Last updated on December 6th, 2017 at 10:56 pm
In this episode, you’ll learn how to make your consulting website far more persuasive using social proof.
The website used in this example is Inscape Consulting.[Slides]
Welcome to Consulting Website Design 005: Social Proof.
In today’s episode, I’m going to give you a quick primer on social proof and how to use it on your consulting website.
One of the reasons I really like this consulting website is how Greg, the founder, uses social proof throughout the website.
As I scroll through it, you can see that we have some professional photography at the top, we have some client logos, we have some feature logos here, we have a slider for testimonials, and at the end we have some neat little counter section to show his prospects some of the numbers in the business.
The combination of these social proof elements make the website, and his business looks far more persuasive and credible.
To illustrate the point, I’m going to strip away these social proof elements, and then compare it to the original.
First I’m going to get rid of the logo section.
And then I’m going to this headshot as well as the “As Seen On” images.
Next I’m going to get rid of the testimonial section.
Finally, I’m going to get rid of the counter section.
Let’s start from the top.
So when I scroll through this again, notice how it’s not nearly as persuasive and compelling as the original, and that’s because it’s lacking that social proof.
Now the original.
Again, the original is far more persuasive than how I removed it because who you work with and what people say about you is critical in your marketing as a consultant.
This quote, taken from a Nielson-Norman Group article, explains the power of social proof:
Occasionally, in usability studies, users tell us that they don’t care about user reviews, they don’t trust other people’s opinions, and they make all of their decisions based totally on their own independent perspective.

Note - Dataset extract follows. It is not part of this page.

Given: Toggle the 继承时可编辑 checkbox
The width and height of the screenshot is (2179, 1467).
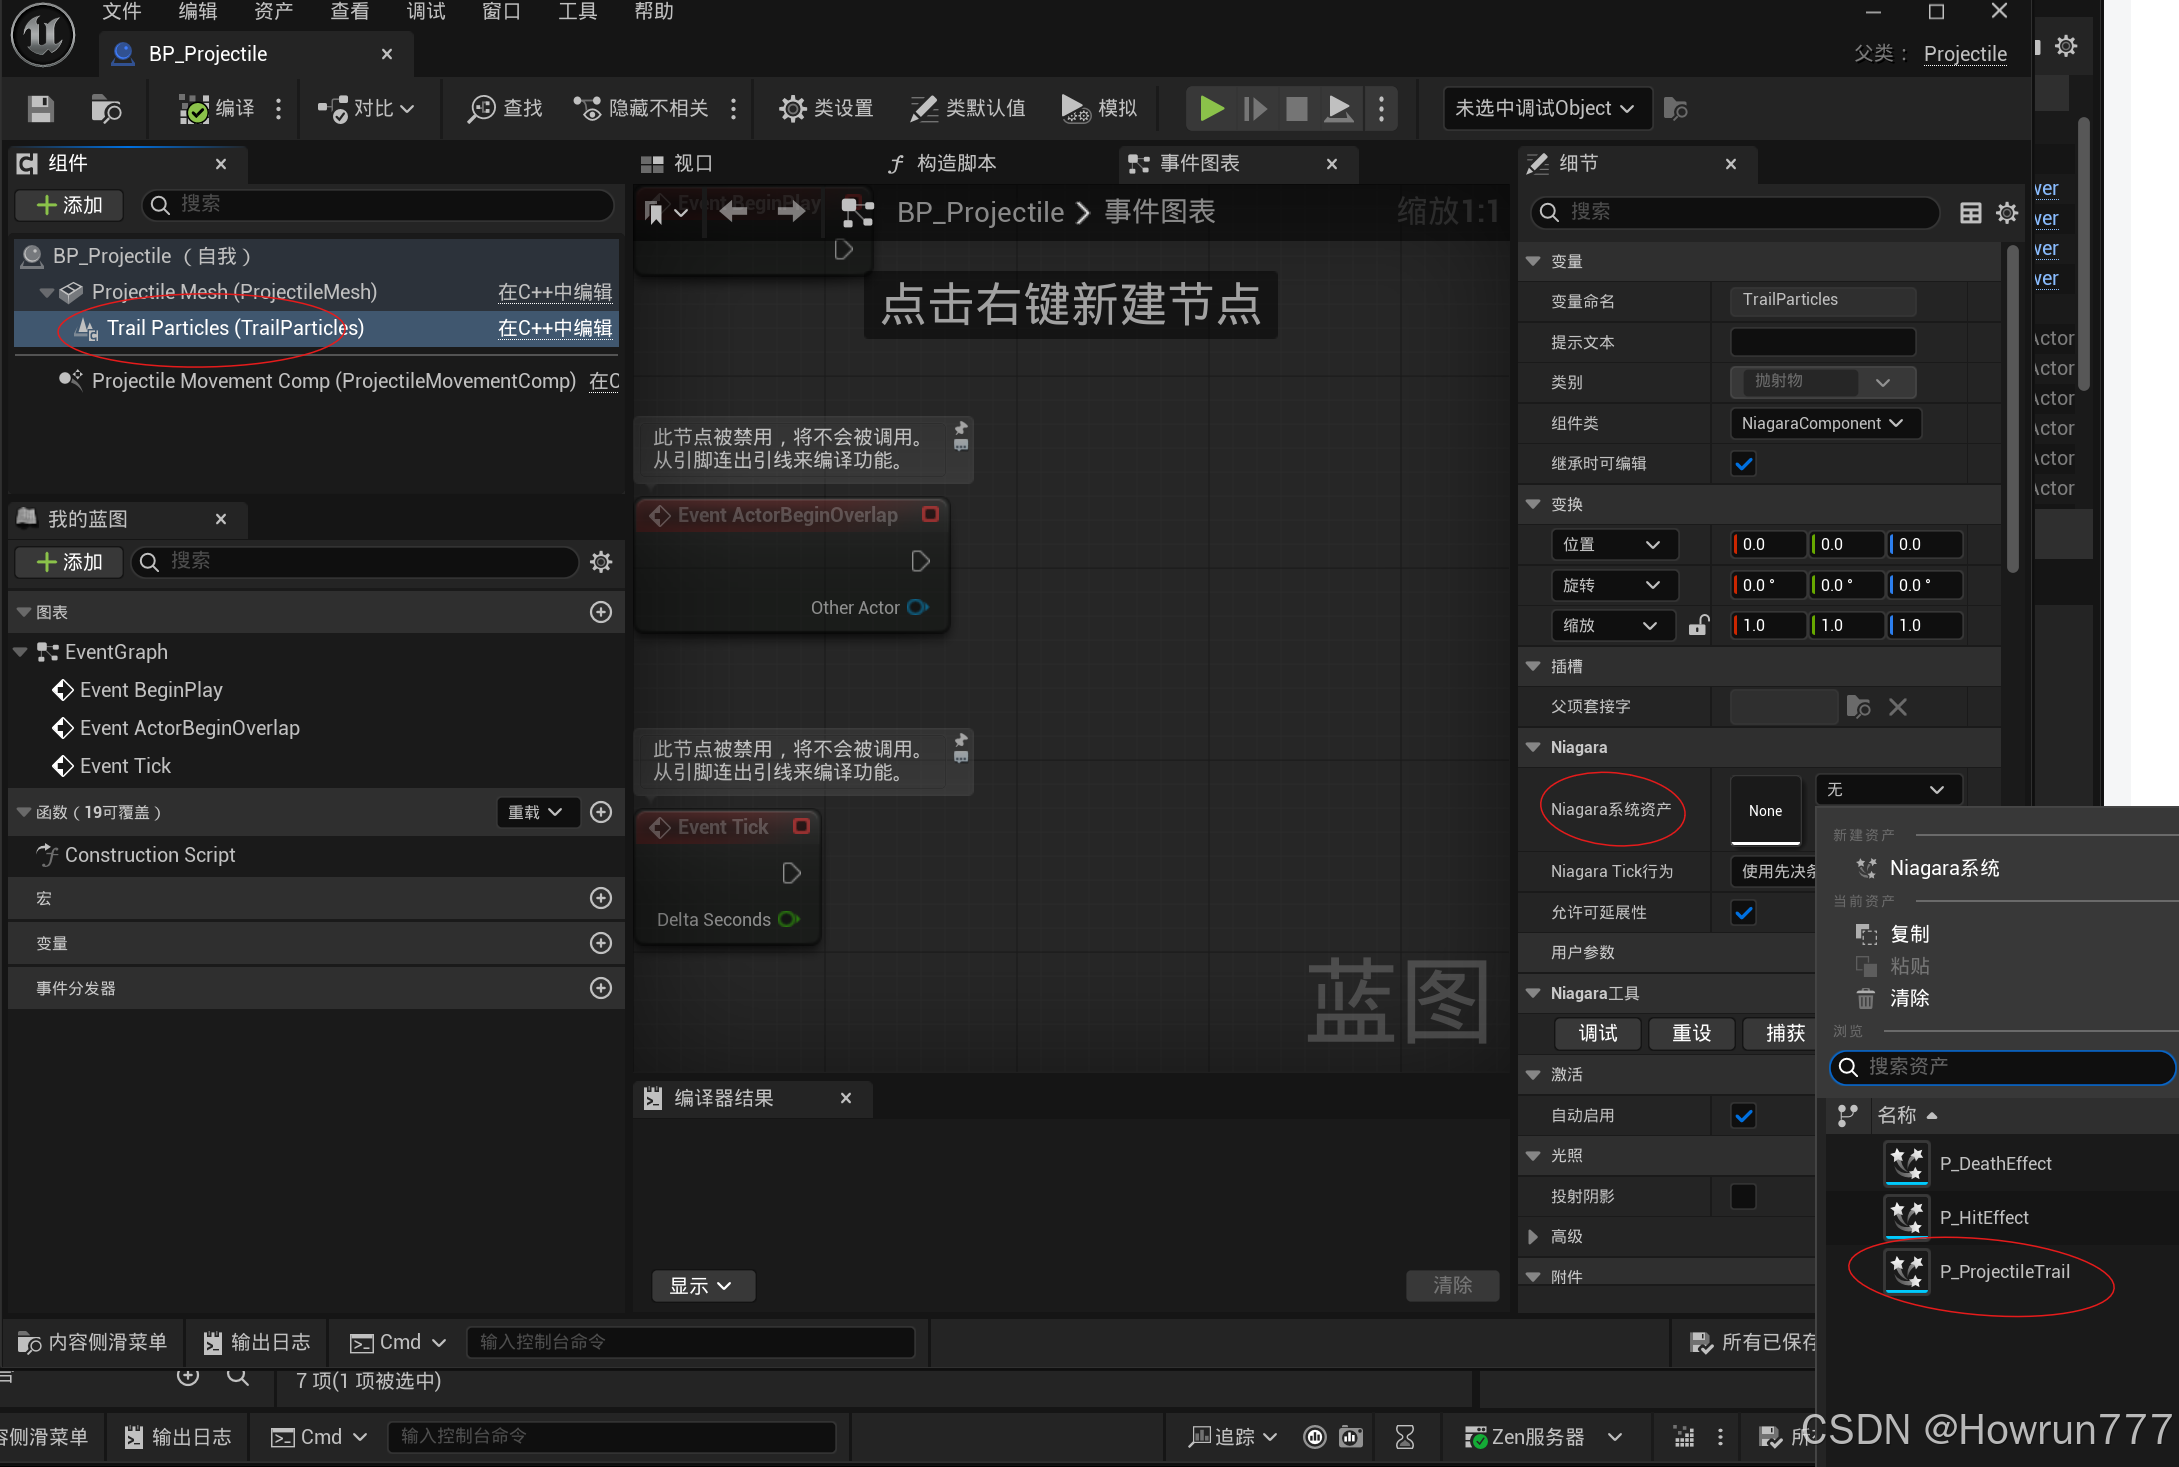Looking at the screenshot, I should pos(1743,464).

Unfortunately, thousands of psychology studies prove this “lone wolf” theory to be quite false — another example of why we should base design decisions on what users do rather than what they say.
Social-psychology studies have repeatedly indicated our conscious and unconscious reliance on each other for cues in almost all decisions that we make.
It’s easy to think that you aren’t affected by social proof, but it’s baked into your nature as a human being.
If any of you have read Robert Cialdini’s great book, Influence, you’ll know that Social Proof is one of the 6 principles of persuasion.
And when it comes to your website, you want to put these principles of persuasion to the test.
If more people click on his various CTAs — the download button for his lead magnet — because of the social proof he has on his website, then it’s a great design decision to include all of these elements on his website.
Today’s action step is really simple: beef up your website with some social proof.
Use a mixture of testimonials, client logos, features, and some design elements throughout your consulting website to make it more persuasive.